Officially six seconds; actually 5.2 seconds. That’s how far away the Seattle Kraken were from notching a regulation victory over the visiting Winnipeg Jets on Sunday. Instead, they suffered a 3-2 overtime loss.
Blake Wheeler scored for the Jets on the power play and with their net empty at the 19:54 mark of the third period to tie the game 2-2. Fifty-four seconds into overtime Mark Scheifele scored the game winner on a 2-on-1 rush after Kraken forward Andre Burakovsky turned the puck over in the offensive zone. Burakovsky rushed the puck up ice, held on to it for too long, and lost it while trying to split two defenders.
Winnipeg went 2-for-7 with the man advantage with the tying goal coming after a Carson Soucy roughing penalty that Kraken head coach Dave Hakstol called undisciplined. As has been stated before, the best penalty kill is to simply stay out of the box in the first place.
“You try to find a way to learn from it, I think that’s the biggest thing,” Kraken forward Jordan Eberle said. “Try to take away something, try to learn from making mistakes and understand the situation in games … the line between winning and losing is so fine, you give good teams like this opportunities, and every team’s good, they’re going to eventually capitalize, it’s that simple.”
Kraken Scoring
Eberle tallied his fourth goal of the season to open the game’s scoring at 7:30 of the first period on the power play. Assists came from Vince Dunn and Andre Burakovsky. Eberle controlled a rebound in front of the net and quickly swiped it five-hole (between the legs of) Jets goalie David Rittich.
The lone goal of the second period tied the game and came on the Jets power play from Scheifele. This, after he drew the hooking call that sent Kraken defenseman Adam Larsson to the penalty box.

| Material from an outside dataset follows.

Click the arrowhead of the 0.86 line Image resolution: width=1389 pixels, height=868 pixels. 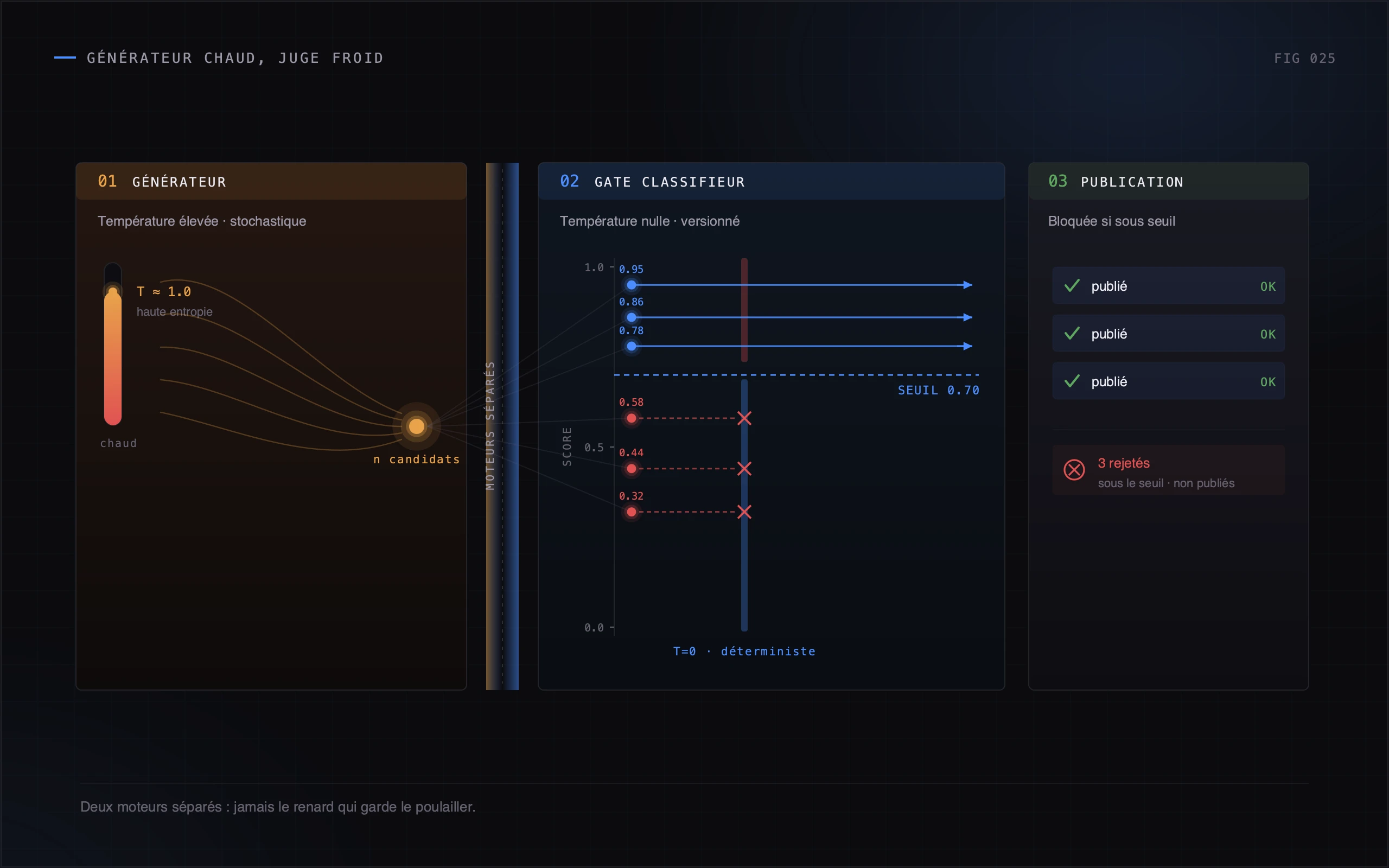(968, 317)
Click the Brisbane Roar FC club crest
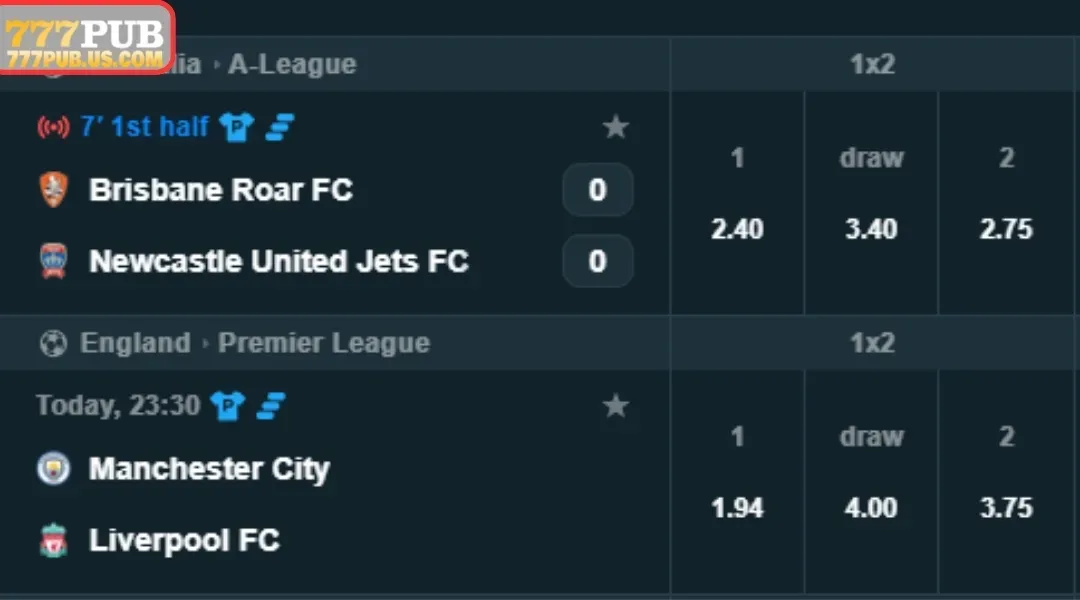The width and height of the screenshot is (1080, 600). pos(53,190)
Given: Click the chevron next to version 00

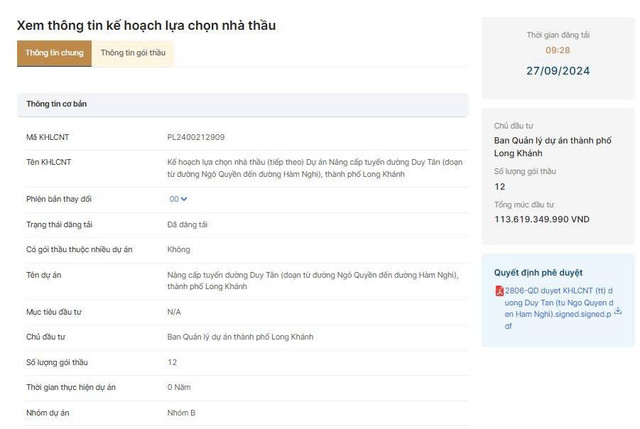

Seattle would retake the lead at even strength when Brandon Tanev scored his fourth goal of the season at 7:02 of the third period with assists to Oliver Bjorkstrand and Yanni Gourde. Tanev was able to control a bouncing puck on a rush just in time to fire a shot from the slot glove-side past Rittich.
The one point in the gives the Kraken nineteen on the season, good for third place in the NHL’s Pacific Division.
“Obviously it’s not the result we wanted as a team, but we got one point there and at the end of the day you learn from this and move forward and get ready for the next one,” Tanev said after the game.
The next one is at the Climate Pledge Arena on Thursday night against the New York Rangers.
— 27-year-old left-shot defenseman Gustav Olafsson played his first game of the season for the Kraken after being called up from Coachella Valley of the AHL earlier in the week. He replaced Cale Fleury in the line-up, who first got a crack at replacing injured D-man Jamie Oleksiak. Olafsson played 10:14 on Sunday, had two shots on goal and finished a plus-one.